The last couple of weeks have been a turbulent combination of incredible brokenness and wonder-filled moments that I have been just at awe in being able to be a part.
As I talked with a friend of mine, I literally sat in a place of being peculiarly overwhelmed at the thought of what conversations and guidance I felt that I needed to have and pass on to my daughter as she is wrapping up her junior year in high school. I felt acutely aware in that moment of how fast time had been rushing by and just how relatively little that I had left with her. I looked at what felt like such a small amount of time and large amount of just heart conversations to have with her…and I mentally collapsed at the weight of it.

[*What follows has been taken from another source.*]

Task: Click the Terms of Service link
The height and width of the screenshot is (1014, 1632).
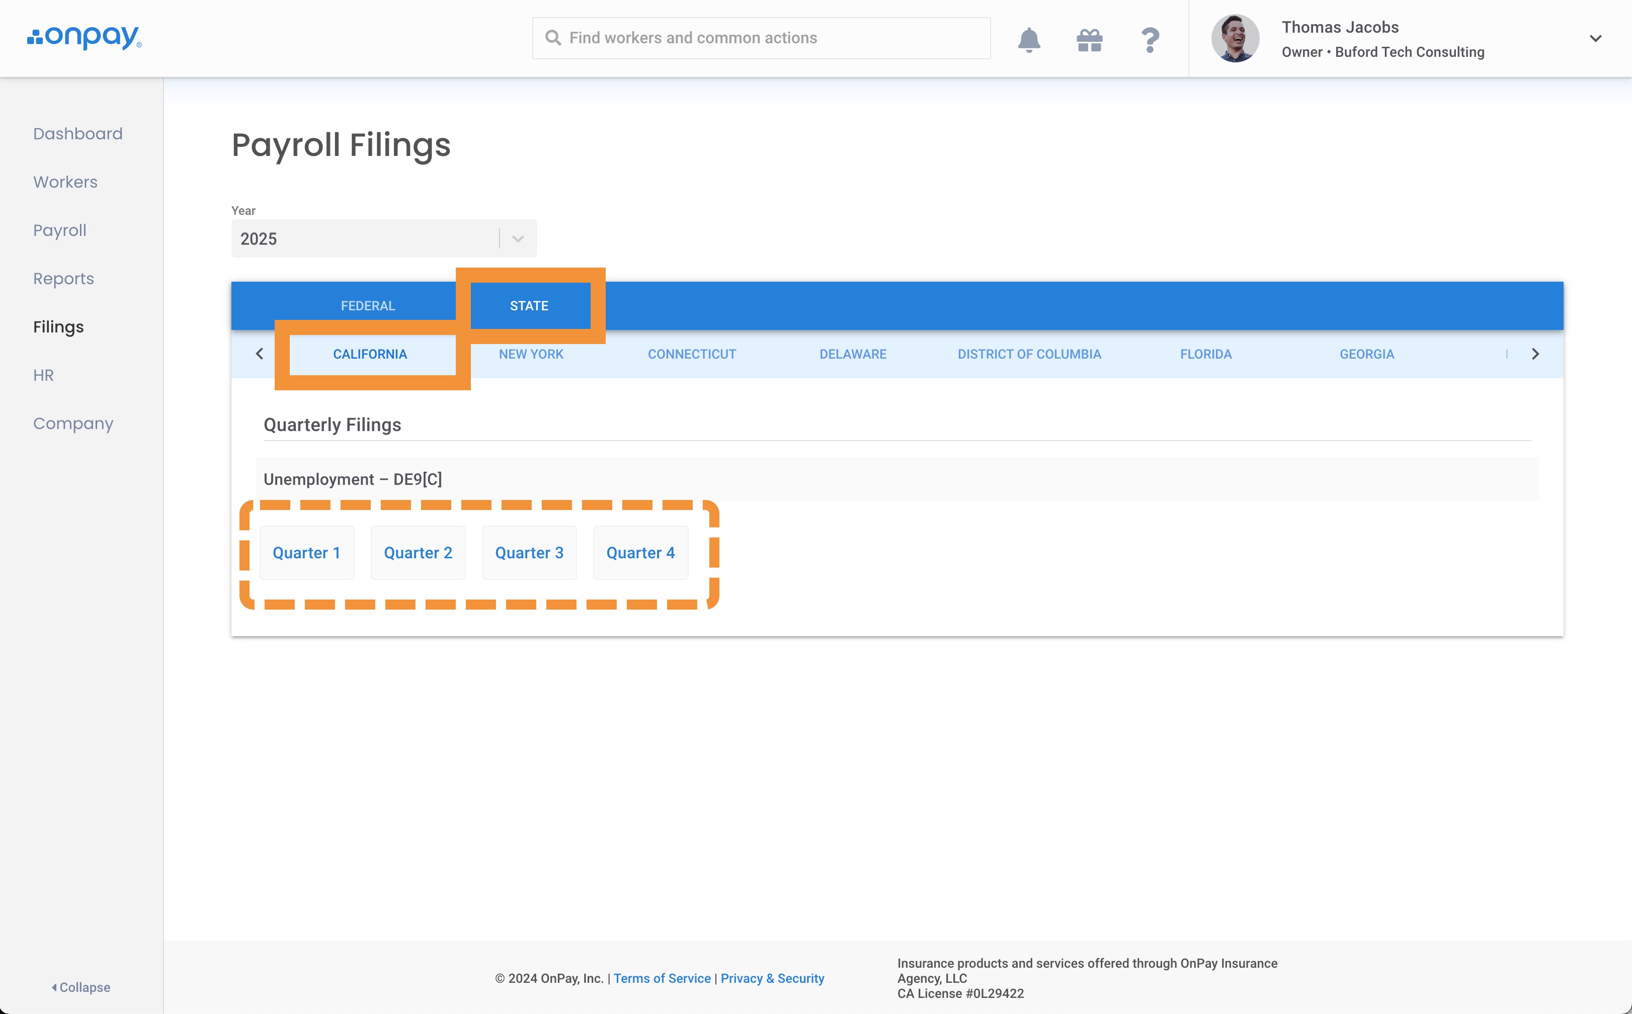Action: pos(661,978)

“Cast all your anxiety on Him because He cares for you.” 1 Peter 5:7
“Therefore do not worry about tomorrow, for tomorrow will worry about itself. Each day has enough trouble of its own.” Matthew 6: 34
Unfortunately, I took my eyes off my Jesus for a time and allowed the weight of the lack to be bigger than my trust and rest in the Lord…it’s sad for me to admit that…however, it is exactly where I sat for a time. As the hours ticked by the many failures and realizations of the impact of those shortcomings became strikingly obvious. Soon my inadequacies and deficiencies as a parent to a young lady who could, in very short time, be on her own—moved me to a place of feeling beaten down and worn out and it stunned me.
My whole body and mind felt the shock of the blow and I sat in rising awareness of the flood waters of fear that seemed to be inching up my mental barricade.

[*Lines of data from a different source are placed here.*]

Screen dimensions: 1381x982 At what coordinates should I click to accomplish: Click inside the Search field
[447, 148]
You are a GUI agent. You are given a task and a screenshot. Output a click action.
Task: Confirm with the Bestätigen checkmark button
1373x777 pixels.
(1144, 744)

God in his goodness, didn’t leave me in that place of feeling like I was going to drown. In fact, I knew and felt his presence and love as he, through a friend whom he knew I wouldn’t turn from, reached into that place of being overwhelmed. God is so good. In my whispering pleas, as I sat alone in my vehicle the Diamond Center parking lot, He heard my heart—past my wide-eyed distress…past the words and into the feelings behind “God help me” which happened to be the only ones that I could utter. He sent me a friend, who I could show up with in all of my toxic thoughts and tremendous fears and hour upon hour she gave me her time, her heart and her love for God and for me and I was able to move through the yuck. A beauty-filled and incredibly sacred moment for me.
“For I am the Lord your God who takes hold of your right hand and says to you, Do not fear; I will help you.” Isaiah 41: 13
“Even though I walk through the darkest valley, I will fear no evil, for you are with me; your rod and your staff, they comfort me.” Psalm 23: 4
That time felt like a deep and dark valley. I wasn’t even remotely prepared for what type of impact that had on my thoughts and in my days. As I look back on the last week I see how in the tenderness of wading through that inner storm. I was acutely aware of my own inadequacies. I went through the day knowing that the words that I have will never be good enough. Some of it was not in the best mindset because of my own heartache in realizing how I feel about my daughter and then some of it felt like it was just truth that I needed to sit in. God in his beautiful love for me, while I was feeling so broken and impotent, still desired for me to enter into some hallowed ground with a few people that I have never thought that I would have the joy of being able to join in their journey.
“When the righteous cry for help, the Lord hears, and rescues them from all their troubles.” Psalm 34:17
“The Lord is my light and my salvation— whom shall I fear? The Lord is the stronghold of my life— of whom shall I be afraid?” Psalm 27: 1
I got to just listen and be made aware of the heartache and pain of those who I am around almost daily. I was a listening ear to the jaw dropping anguish of a couple of people that I work with and have not had the honor of that deep gut level conversation… I have tears of joy rolling down my face as I recall that a classmate and teammate of my daughter who trusted me enough to tell me of the powerful way my daughter and I have impacted their own heart—as I was given an embrace that conveyed an amazing level of gratitude! Those grief and wonder filled times were sacred moments for me.
“You are my refuge and my shield; I have put my hope in your word.” Psalm 119:114
There are so very few times when I don’t try and wrestle through what I think and feel to try and get to a place of stark honesty with myself when I am hurting. In this last week I just didn’t have the words to pray, I didn’t have the words to describe my pain, I didn’t have the ability to bring myself to a place of elementary understanding of myself and what I thought and felt…it all seemed beyond words crushing or far too great for me.
Though as I write I am choking back cries of amazement and tears of sheer joy as I was shown hard day after hard day and heartbreaking conversation after heartbreaking conversation that God in his beautiful love for me not only saw me but held me gently.